WORK INSTRUCTION:
Write out every line of the data below exactly as given.

======

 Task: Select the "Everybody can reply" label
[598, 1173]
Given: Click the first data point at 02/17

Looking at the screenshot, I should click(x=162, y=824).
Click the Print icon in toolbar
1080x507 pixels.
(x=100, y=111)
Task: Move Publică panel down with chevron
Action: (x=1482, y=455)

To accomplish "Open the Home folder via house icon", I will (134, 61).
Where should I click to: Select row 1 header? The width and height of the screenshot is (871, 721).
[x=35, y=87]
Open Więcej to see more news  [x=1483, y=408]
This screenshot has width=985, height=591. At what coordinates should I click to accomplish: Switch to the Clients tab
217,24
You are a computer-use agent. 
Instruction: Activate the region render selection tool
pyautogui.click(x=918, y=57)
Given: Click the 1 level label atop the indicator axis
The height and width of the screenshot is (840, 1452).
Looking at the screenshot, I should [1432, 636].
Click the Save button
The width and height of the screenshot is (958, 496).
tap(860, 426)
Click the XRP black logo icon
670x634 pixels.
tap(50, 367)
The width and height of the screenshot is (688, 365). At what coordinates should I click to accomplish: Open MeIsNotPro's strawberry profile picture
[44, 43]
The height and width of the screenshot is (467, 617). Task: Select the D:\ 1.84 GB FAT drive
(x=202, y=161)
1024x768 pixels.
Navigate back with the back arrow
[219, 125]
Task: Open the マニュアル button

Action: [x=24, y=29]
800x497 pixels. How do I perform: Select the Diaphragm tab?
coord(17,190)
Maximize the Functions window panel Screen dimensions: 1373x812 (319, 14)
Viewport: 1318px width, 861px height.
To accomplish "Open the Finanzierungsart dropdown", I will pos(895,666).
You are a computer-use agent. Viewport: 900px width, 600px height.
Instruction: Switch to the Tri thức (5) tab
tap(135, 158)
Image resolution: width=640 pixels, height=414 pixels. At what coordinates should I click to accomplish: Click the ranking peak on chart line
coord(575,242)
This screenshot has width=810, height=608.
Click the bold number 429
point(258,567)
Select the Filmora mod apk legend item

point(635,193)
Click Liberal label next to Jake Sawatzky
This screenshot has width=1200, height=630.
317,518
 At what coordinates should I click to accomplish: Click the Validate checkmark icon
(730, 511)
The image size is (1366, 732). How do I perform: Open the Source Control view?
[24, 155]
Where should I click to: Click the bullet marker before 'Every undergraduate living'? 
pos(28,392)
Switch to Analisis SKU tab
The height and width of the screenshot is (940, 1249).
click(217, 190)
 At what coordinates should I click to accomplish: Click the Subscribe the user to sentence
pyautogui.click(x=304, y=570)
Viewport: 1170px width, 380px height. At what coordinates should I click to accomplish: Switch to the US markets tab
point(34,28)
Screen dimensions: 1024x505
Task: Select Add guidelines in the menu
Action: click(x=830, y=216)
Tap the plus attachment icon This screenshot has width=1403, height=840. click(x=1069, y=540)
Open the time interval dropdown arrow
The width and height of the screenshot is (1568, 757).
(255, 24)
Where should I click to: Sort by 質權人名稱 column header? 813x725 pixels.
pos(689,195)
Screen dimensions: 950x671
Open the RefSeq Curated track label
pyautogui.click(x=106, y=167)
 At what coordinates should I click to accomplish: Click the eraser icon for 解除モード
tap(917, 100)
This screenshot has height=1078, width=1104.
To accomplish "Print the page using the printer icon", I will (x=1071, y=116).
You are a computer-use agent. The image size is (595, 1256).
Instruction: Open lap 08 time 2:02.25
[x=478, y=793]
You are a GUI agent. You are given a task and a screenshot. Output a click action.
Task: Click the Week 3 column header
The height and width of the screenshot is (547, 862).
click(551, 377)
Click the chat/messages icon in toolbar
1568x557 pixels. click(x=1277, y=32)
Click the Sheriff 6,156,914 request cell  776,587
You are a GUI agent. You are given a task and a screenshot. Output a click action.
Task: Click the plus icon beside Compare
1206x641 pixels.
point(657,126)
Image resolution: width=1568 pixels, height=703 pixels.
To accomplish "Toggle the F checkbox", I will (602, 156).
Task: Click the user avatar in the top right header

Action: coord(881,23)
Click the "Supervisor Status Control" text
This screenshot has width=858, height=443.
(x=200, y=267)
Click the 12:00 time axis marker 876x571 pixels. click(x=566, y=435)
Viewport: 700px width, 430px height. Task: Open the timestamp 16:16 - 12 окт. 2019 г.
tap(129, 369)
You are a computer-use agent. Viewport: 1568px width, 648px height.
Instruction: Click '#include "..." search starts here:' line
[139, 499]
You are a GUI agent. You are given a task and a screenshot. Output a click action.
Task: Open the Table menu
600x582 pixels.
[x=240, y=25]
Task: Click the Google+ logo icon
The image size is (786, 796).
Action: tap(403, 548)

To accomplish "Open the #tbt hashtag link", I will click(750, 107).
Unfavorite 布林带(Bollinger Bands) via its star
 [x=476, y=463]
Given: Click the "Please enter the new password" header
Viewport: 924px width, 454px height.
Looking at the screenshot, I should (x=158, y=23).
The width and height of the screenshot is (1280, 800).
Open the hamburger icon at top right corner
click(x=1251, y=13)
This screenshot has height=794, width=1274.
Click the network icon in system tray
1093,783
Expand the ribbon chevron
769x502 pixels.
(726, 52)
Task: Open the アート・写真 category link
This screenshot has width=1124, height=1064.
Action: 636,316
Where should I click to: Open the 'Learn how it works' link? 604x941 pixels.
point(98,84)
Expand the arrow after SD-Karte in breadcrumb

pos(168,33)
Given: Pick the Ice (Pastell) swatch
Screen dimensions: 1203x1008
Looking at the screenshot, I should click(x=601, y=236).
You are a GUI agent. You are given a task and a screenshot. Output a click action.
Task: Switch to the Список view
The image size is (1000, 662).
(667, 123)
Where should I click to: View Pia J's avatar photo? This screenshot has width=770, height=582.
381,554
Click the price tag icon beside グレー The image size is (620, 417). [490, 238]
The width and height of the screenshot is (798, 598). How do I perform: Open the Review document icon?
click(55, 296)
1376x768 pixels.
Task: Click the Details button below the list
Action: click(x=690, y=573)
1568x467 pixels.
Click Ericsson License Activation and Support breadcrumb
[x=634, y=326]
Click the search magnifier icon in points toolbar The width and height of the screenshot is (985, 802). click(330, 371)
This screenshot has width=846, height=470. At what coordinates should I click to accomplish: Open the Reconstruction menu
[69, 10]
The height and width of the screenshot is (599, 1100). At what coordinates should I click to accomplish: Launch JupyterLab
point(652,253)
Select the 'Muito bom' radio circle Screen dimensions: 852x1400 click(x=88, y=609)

======

RESULT:
 Task: Select the "Everybody can reply" label
[598, 1173]
Given: Click the first data point at 02/17

Looking at the screenshot, I should click(x=162, y=824).
Click the Print icon in toolbar
1080x507 pixels.
(x=100, y=111)
Task: Move Publică panel down with chevron
Action: (x=1482, y=455)

To accomplish "Open the Home folder via house icon", I will (134, 61).
Where should I click to: Select row 1 header? The width and height of the screenshot is (871, 721).
[x=35, y=87]
Open Więcej to see more news  [x=1483, y=408]
This screenshot has width=985, height=591. At what coordinates should I click to accomplish: Switch to the Clients tab
217,24
You are a computer-use agent. 
Instruction: Activate the region render selection tool
pyautogui.click(x=918, y=57)
Given: Click the 1 level label atop the indicator axis
The height and width of the screenshot is (840, 1452).
Looking at the screenshot, I should [1432, 636].
Click the Save button
The width and height of the screenshot is (958, 496).
tap(860, 426)
Click the XRP black logo icon
670x634 pixels.
tap(50, 367)
The width and height of the screenshot is (688, 365). At what coordinates should I click to accomplish: Open MeIsNotPro's strawberry profile picture
[44, 43]
The height and width of the screenshot is (467, 617). Task: Select the D:\ 1.84 GB FAT drive
(x=202, y=161)
1024x768 pixels.
Navigate back with the back arrow
[219, 125]
Task: Open the マニュアル button

Action: [x=24, y=29]
800x497 pixels. How do I perform: Select the Diaphragm tab?
coord(17,190)
Maximize the Functions window panel Screen dimensions: 1373x812 (319, 14)
Viewport: 1318px width, 861px height.
To accomplish "Open the Finanzierungsart dropdown", I will pos(895,666).
You are a computer-use agent. Viewport: 900px width, 600px height.
Instruction: Switch to the Tri thức (5) tab
tap(135, 158)
Image resolution: width=640 pixels, height=414 pixels. At what coordinates should I click to accomplish: Click the ranking peak on chart line
coord(575,242)
This screenshot has width=810, height=608.
Click the bold number 429
point(258,567)
Select the Filmora mod apk legend item

point(635,193)
Click Liberal label next to Jake Sawatzky
This screenshot has width=1200, height=630.
317,518
 At what coordinates should I click to accomplish: Click the Validate checkmark icon
(730, 511)
The image size is (1366, 732). How do I perform: Open the Source Control view?
[24, 155]
Where should I click to: Click the bullet marker before 'Every undergraduate living'? 
pos(28,392)
Switch to Analisis SKU tab
The height and width of the screenshot is (940, 1249).
click(217, 190)
 At what coordinates should I click to accomplish: Click the Subscribe the user to sentence
pyautogui.click(x=304, y=570)
Viewport: 1170px width, 380px height. At what coordinates should I click to accomplish: Switch to the US markets tab
point(34,28)
Screen dimensions: 1024x505
Task: Select Add guidelines in the menu
Action: click(x=830, y=216)
Tap the plus attachment icon This screenshot has width=1403, height=840. click(x=1069, y=540)
Open the time interval dropdown arrow
The width and height of the screenshot is (1568, 757).
(255, 24)
Where should I click to: Sort by 質權人名稱 column header? 813x725 pixels.
pos(689,195)
Screen dimensions: 950x671
Open the RefSeq Curated track label
pyautogui.click(x=106, y=167)
 At what coordinates should I click to accomplish: Click the eraser icon for 解除モード
tap(917, 100)
This screenshot has height=1078, width=1104.
To accomplish "Print the page using the printer icon", I will (x=1071, y=116).
You are a computer-use agent. The image size is (595, 1256).
Instruction: Open lap 08 time 2:02.25
[x=478, y=793]
You are a GUI agent. You are given a task and a screenshot. Output a click action.
Task: Click the Week 3 column header
The height and width of the screenshot is (547, 862).
click(551, 377)
Click the chat/messages icon in toolbar
1568x557 pixels. click(x=1277, y=32)
Click the Sheriff 6,156,914 request cell  776,587
You are a GUI agent. You are given a task and a screenshot. Output a click action.
Task: Click the plus icon beside Compare
1206x641 pixels.
point(657,126)
Image resolution: width=1568 pixels, height=703 pixels.
To accomplish "Toggle the F checkbox", I will (602, 156).
Task: Click the user avatar in the top right header

Action: coord(881,23)
Click the "Supervisor Status Control" text
This screenshot has width=858, height=443.
(x=200, y=267)
Click the 12:00 time axis marker 876x571 pixels. click(x=566, y=435)
Viewport: 700px width, 430px height. Task: Open the timestamp 16:16 - 12 окт. 2019 г.
tap(129, 369)
You are a computer-use agent. Viewport: 1568px width, 648px height.
Instruction: Click '#include "..." search starts here:' line
[139, 499]
You are a GUI agent. You are given a task and a screenshot. Output a click action.
Task: Open the Table menu
600x582 pixels.
[x=240, y=25]
Task: Click the Google+ logo icon
The image size is (786, 796).
Action: tap(403, 548)

To accomplish "Open the #tbt hashtag link", I will click(750, 107).
Unfavorite 布林带(Bollinger Bands) via its star
 [x=476, y=463]
Given: Click the "Please enter the new password" header
Viewport: 924px width, 454px height.
Looking at the screenshot, I should (x=158, y=23).
The width and height of the screenshot is (1280, 800).
Open the hamburger icon at top right corner
click(x=1251, y=13)
This screenshot has height=794, width=1274.
Click the network icon in system tray
1093,783
Expand the ribbon chevron
769x502 pixels.
(726, 52)
Task: Open the アート・写真 category link
This screenshot has width=1124, height=1064.
Action: 636,316
Where should I click to: Open the 'Learn how it works' link? 604x941 pixels.
point(98,84)
Expand the arrow after SD-Karte in breadcrumb

pos(168,33)
Given: Pick the Ice (Pastell) swatch
Screen dimensions: 1203x1008
Looking at the screenshot, I should click(x=601, y=236).
You are a GUI agent. You are given a task and a screenshot. Output a click action.
Task: Switch to the Список view
The image size is (1000, 662).
(667, 123)
Where should I click to: View Pia J's avatar photo? This screenshot has width=770, height=582.
381,554
Click the price tag icon beside グレー The image size is (620, 417). [490, 238]
The width and height of the screenshot is (798, 598). How do I perform: Open the Review document icon?
click(55, 296)
1376x768 pixels.
Task: Click the Details button below the list
Action: click(x=690, y=573)
1568x467 pixels.
Click Ericsson License Activation and Support breadcrumb
[x=634, y=326]
Click the search magnifier icon in points toolbar The width and height of the screenshot is (985, 802). click(330, 371)
This screenshot has width=846, height=470. At what coordinates should I click to accomplish: Open the Reconstruction menu
[69, 10]
The height and width of the screenshot is (599, 1100). At what coordinates should I click to accomplish: Launch JupyterLab
point(652,253)
Select the 'Muito bom' radio circle Screen dimensions: 852x1400 click(x=88, y=609)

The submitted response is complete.